• Gaschtbytrag Noè Jeanne Freiburghaus

Bärn o gly wieder «betanzbar»?

Was macht für dich die Lebensqualität von Bärn aus? Für mich ist es, neben einer bebadbaren Aare definitiv die Vielfalt unserer Kultur und Musikszene. Damit diese Vielfalt trotz Schliessungen der Konzertlokale und Clubs weiterlebt und «no lang irgendwo es Liechtli brönnt», haben die Solidaritätsgruppe «Gärn gschee – Bärn hiuft.» und die Musikförderung Bern das Projekt Stage At Home lanciert. In den letzten Monaten fand eine Reihe von Konzerten statt, die Kulturschaffende und Musiker in dieser schwierigen Zeit unterstützen konnte und dem Publikum Livemusik direkt von der Bühne ins Zuhause brachte. Dank den Spenden kann ausserdem ein grosses Finale, kuratiert von niemand geringerem als dem Gurtenfestival, stattfinden. Alle weiteren Spenden zeigen die Wertschätzung für das Projekt und werden an die beteiligten Menschen ausgeschüttet, die sich in den letzten Wochen für die Berner Kultur engagiert haben.

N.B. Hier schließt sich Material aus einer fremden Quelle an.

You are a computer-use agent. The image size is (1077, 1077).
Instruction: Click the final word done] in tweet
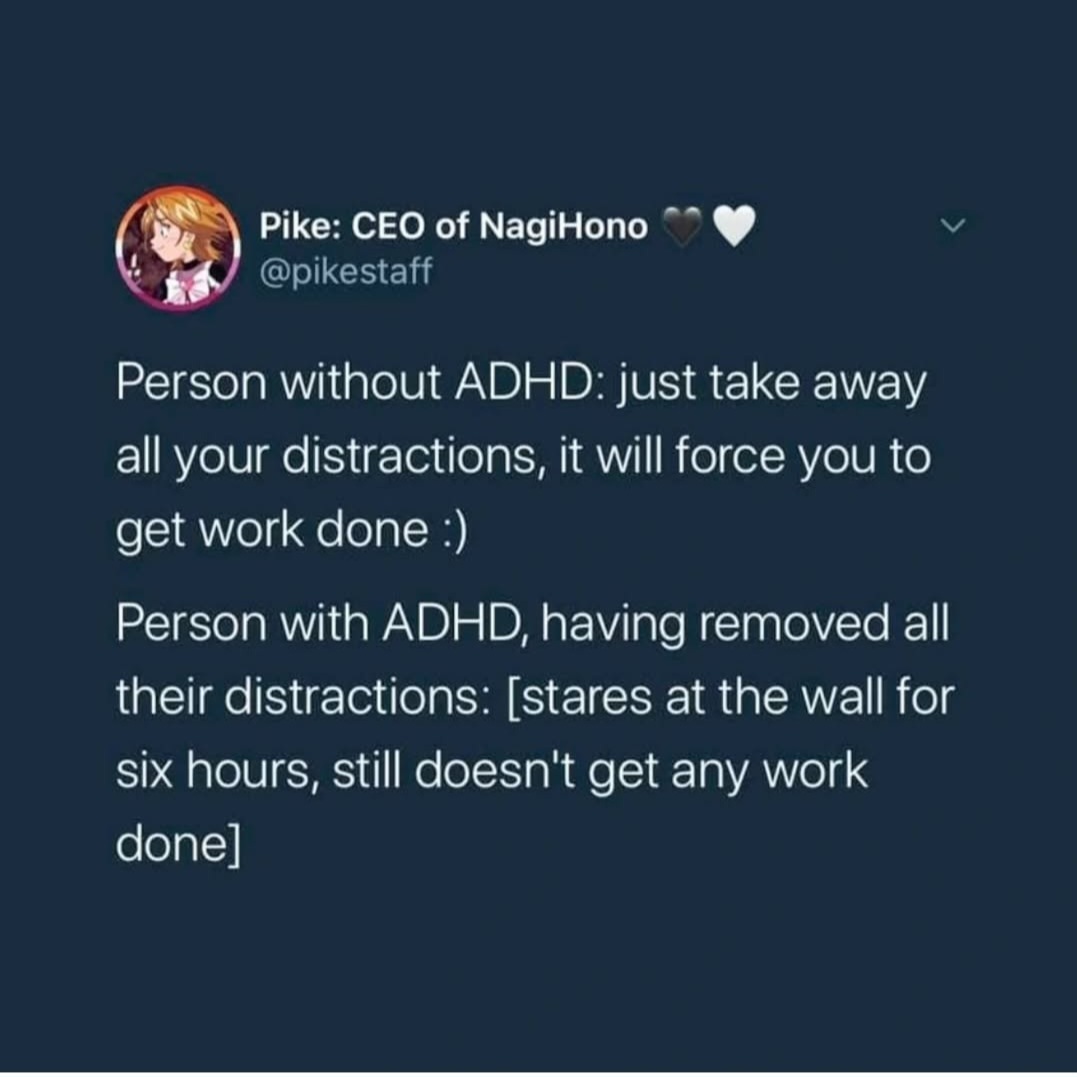[179, 845]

«Es Glas uf d Liebi für Kultur, z voue Läbä u au das, womer nid chöi häbä»

«Die Partyszene muss verstehen, dass sie nun etwas anderes tun muss, als Party zu machen», sagte Alain Berset im Frühling. Nur ist Kultur für viele Menschen nicht einfach nur eine Freizeitaktivität, sondern das, was uns tief bewegt und einen Ausgleich zum eintönigen Alltag zu bieten vermag. Für viele Menschen, besonders hinter den Kulissen, ist die Kultur neben Herzblut zudem auch Lebensgrundlage und Einnahmequelle. Seit der Schliessung von Clubs und Konzertlokalen aufgrund der Pandemie fehlte für viele Kulturschaffende jede Perspektive. Denn mit Hoffnung auf unbestimmte Zeit kann man sich (leider) keine Brötchen kaufen. Stage At Home trägt hier in Bern zur weltweiten Solidaritätsbewegung bei, die Kunst und Kultur durch kreative Projekte zu unterstützen versucht: Eine Plattform für Musiker*innen und alle Kulturschaffenden drum herum, um wieder ihrer Passion nachgehen zu können und dank Spenden etwas dabei zu verdienen.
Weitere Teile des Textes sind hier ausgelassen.